In der Debatte über Hartz IV gibt es eine merkwürdige Rollenverkehrung. Die FDP inszeniert einen Sozialpopulismus von oben, der dem Motto "Laut bellen, nicht beißen" folgt. Mit welchen drastischen Maßnahmen das Sozialsystem von lästigen Faulpelzen gesäubert werden soll, hört man von der FDP ja nicht. Das hat Methode. Westerwelle regiert, redet aber wie ein Oppositioneller. Er wird nie präzise, weil sich seine Vorwürfe dann als haltlos erweisen würden.
Hannelore Kraft, SPD-Chefin in NRW, macht nun das Gegenteil: Sie regiert zwar nicht, redet aber so, als würde sie dies tun und händeringend nach Lösungen für drängendste Probleme suchen.
Stefan Reinecke ist Inlandsredakteur der taz.
Kraft will, dass Langzeitarbeitslose im Altersheim vorlesen oder die Straße fegen. Was sie tun, ist eher nebensächlich - Hauptsache, sie zeigen Verantwortungsbewusstsein. Die SPD beteuert nun zwar, dass es ihr nicht um mehr Sanktionen gegen Hartz-IV-Empfänger geht. Aber die Wortwahl legt nahe, dass hier Faulenzer auf Vordermann gebracht werden sollen. Das Ganze soll den Staat übrigens keinen Cent kosten und auch keine regulären Jobs gefährden. Wie dieses Wunderwerk genau vollbracht werden soll, weiß die SPD leider noch nicht.

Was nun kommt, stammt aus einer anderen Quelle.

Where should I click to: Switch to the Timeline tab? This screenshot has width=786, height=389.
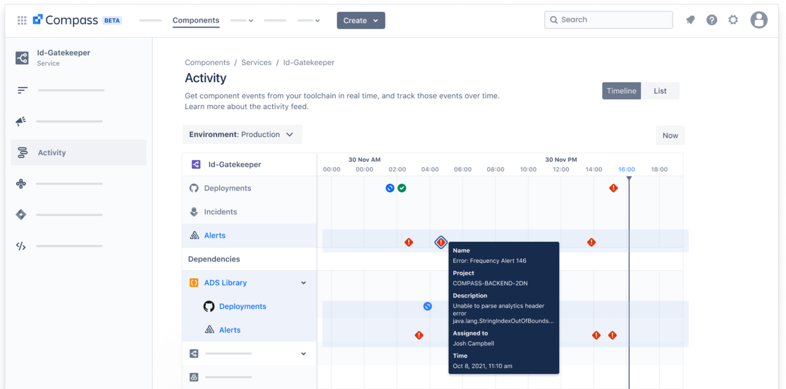coord(621,91)
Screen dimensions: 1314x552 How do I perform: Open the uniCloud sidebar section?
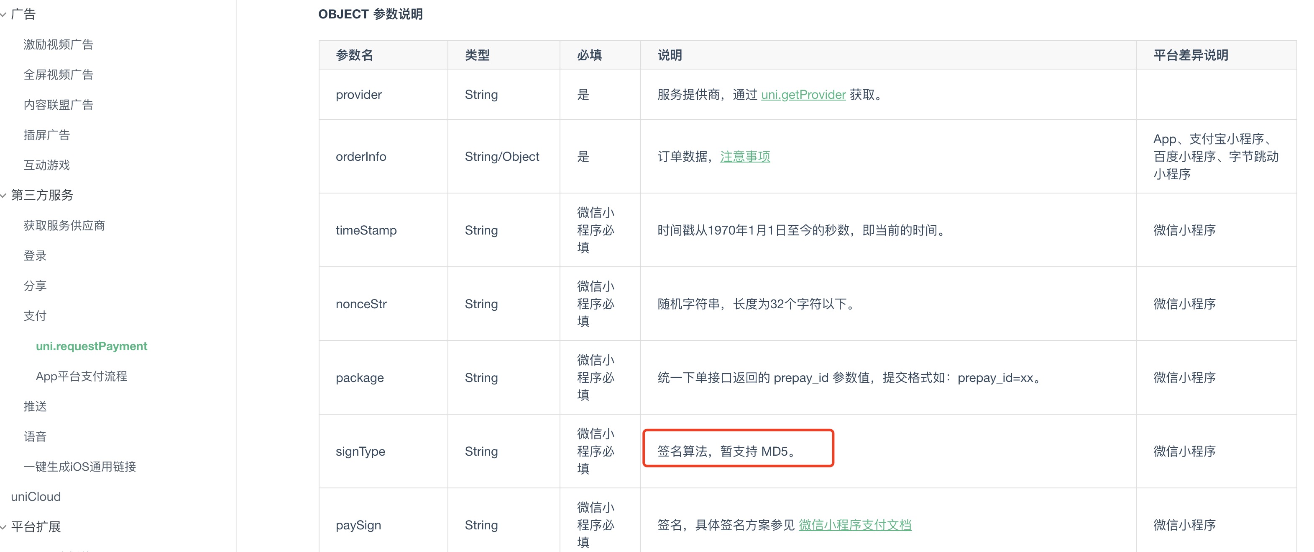click(x=36, y=496)
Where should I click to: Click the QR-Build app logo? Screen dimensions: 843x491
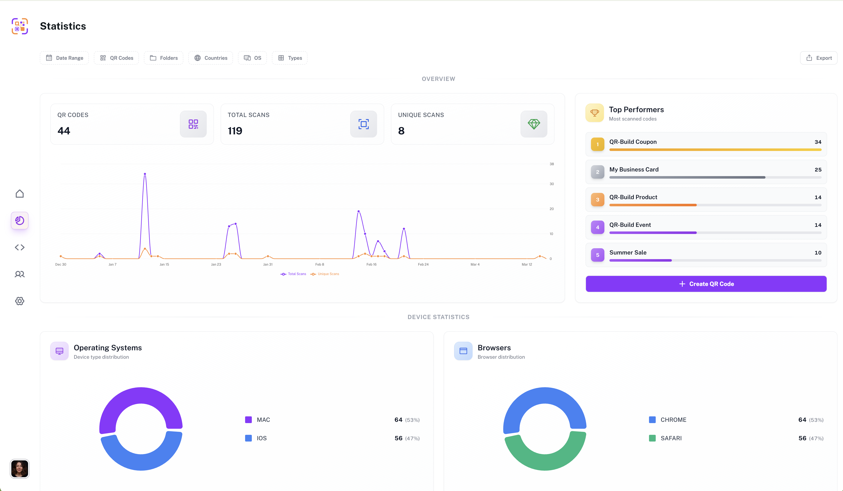point(20,26)
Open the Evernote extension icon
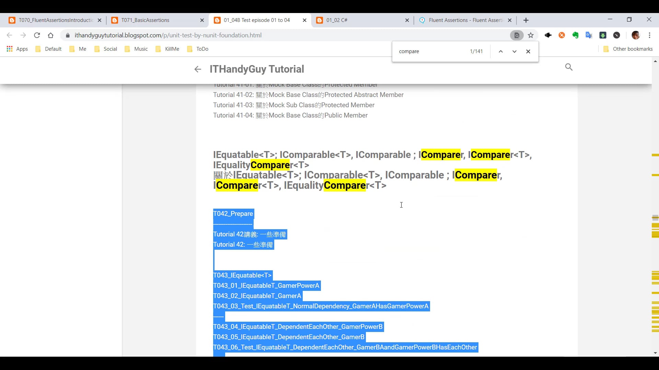 [x=576, y=35]
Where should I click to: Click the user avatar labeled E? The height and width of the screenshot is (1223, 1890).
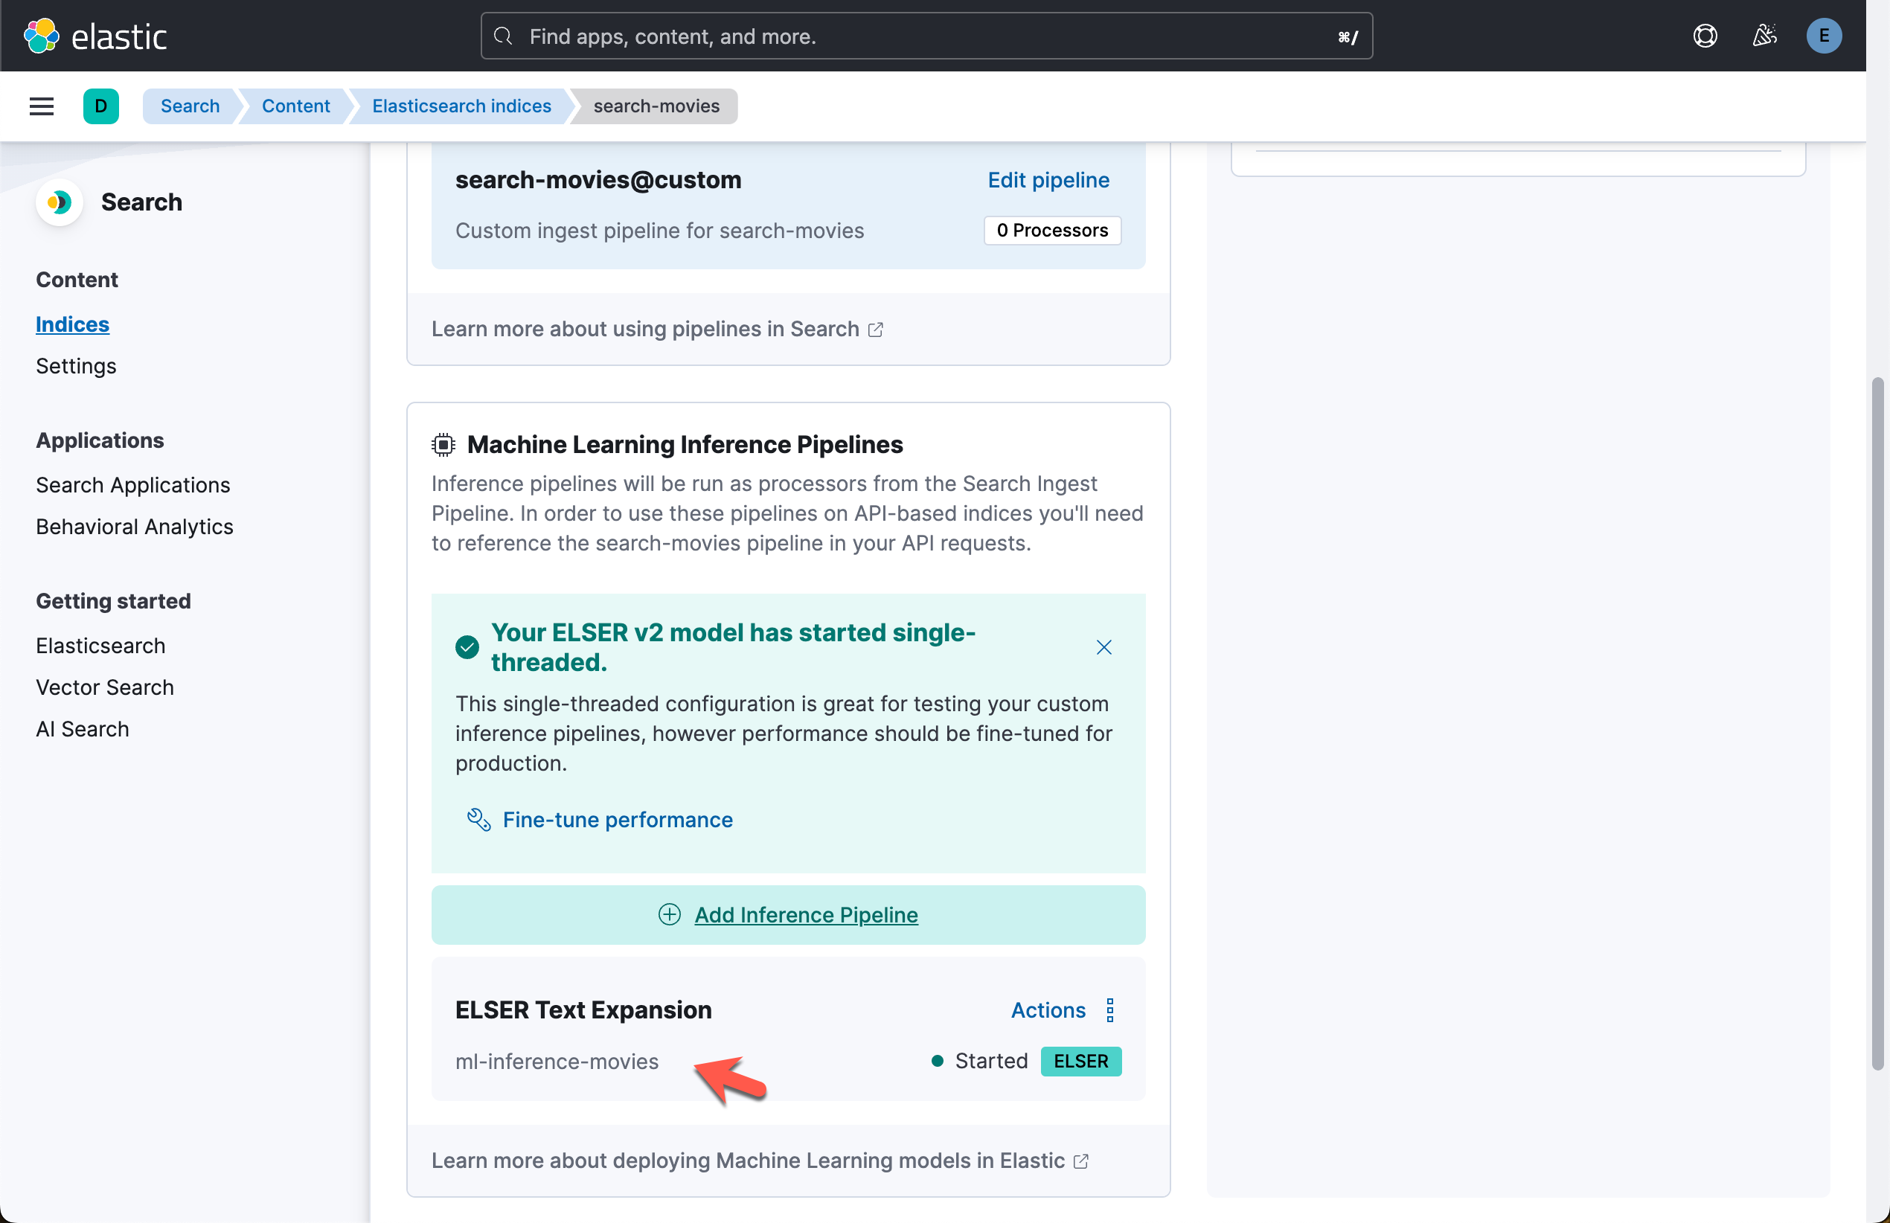click(1824, 35)
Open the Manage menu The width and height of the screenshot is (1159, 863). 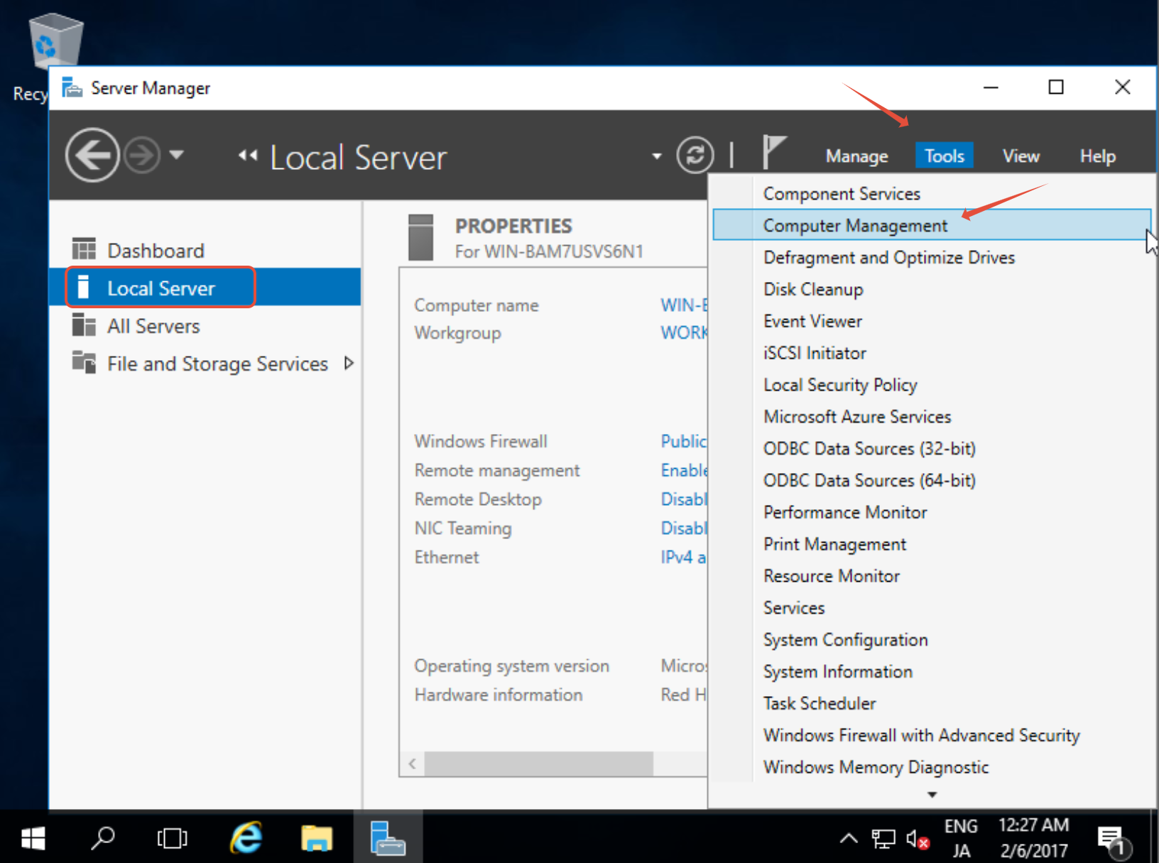856,156
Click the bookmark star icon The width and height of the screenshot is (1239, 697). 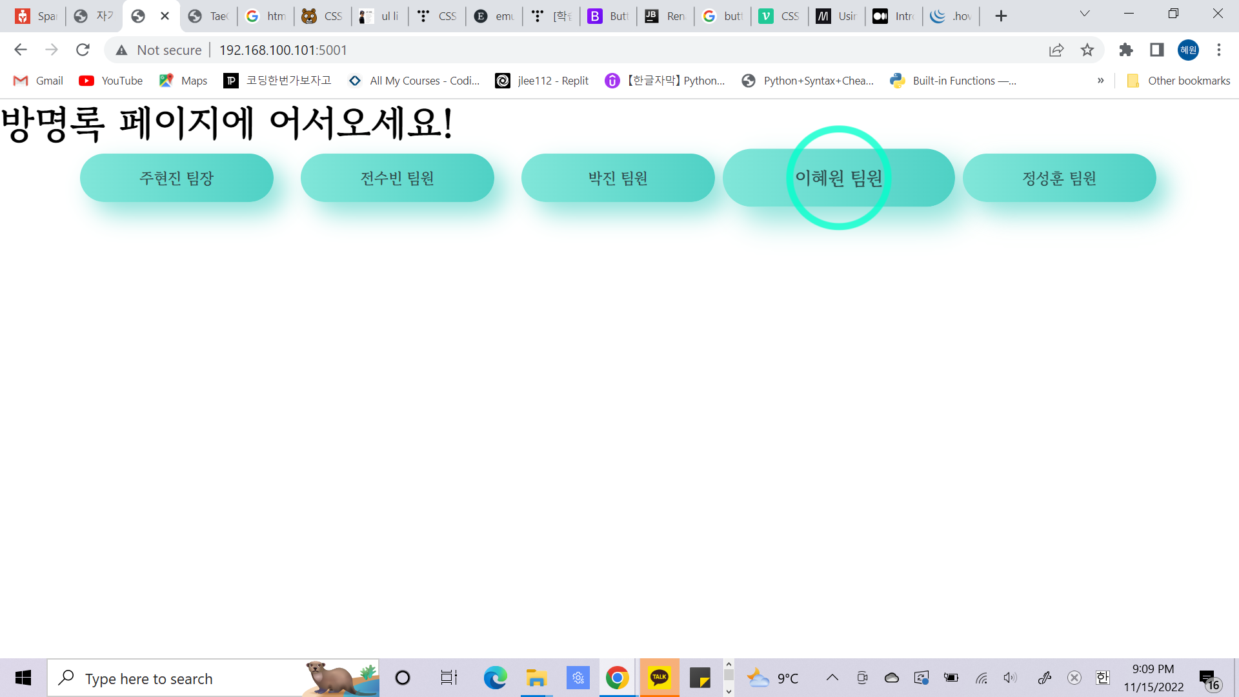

Kraft sagte dem Spiegel zudem, dass es "Missbrauch" von Hartz IV gebe. Das stimmt. Aber wer pauschal über Sozialmissbrauch redet, begibt sich auf ein Feld, auf dem er nur verlieren kann. Denn das unscharfe Gerede vom ausufernden Missbrauch ist der Kern des aktuellen Sozialpopulismus. Dagegen helfen nur Tatsachen. So liegt, laut Bundesagentur für Arbeit, die Missbrauchsquote bei Hartz IV unter 2 Prozent - minimale Verstöße gegen Formalien inklusive.
Was Hannelore Kraft antreibt, sich mitten in ihrem Wahlkampf mit dürftiger Ausrüstung und zweideutiger Wortwahl aufs Glatteis zu begeben, ist unklar. Entweder hat sie die klammheimliche Absicht, mit ein paar markigen Worten bei jenen zu punkten, die glauben, dass Westerwelle zwar übertreibt, aber irgendwie doch recht hat. Oder es ist pure Naivität. Oder beides.
So oder so: Dies ist ein Lehrstück darüber, wie man dem aggressiven Sozialpopulismus nicht entgegentritt, sondern ihn verstärkt. Es zeigt, wie schwer es der SPD auch fünf Jahre nach der Agenda 2010 noch immer fällt, bei Hartz IV auch nur halbwegs den richtigen Ton zu treffen. Bessere Schützenhilfe kann sich die FDP jedenfalls kaum wünschen.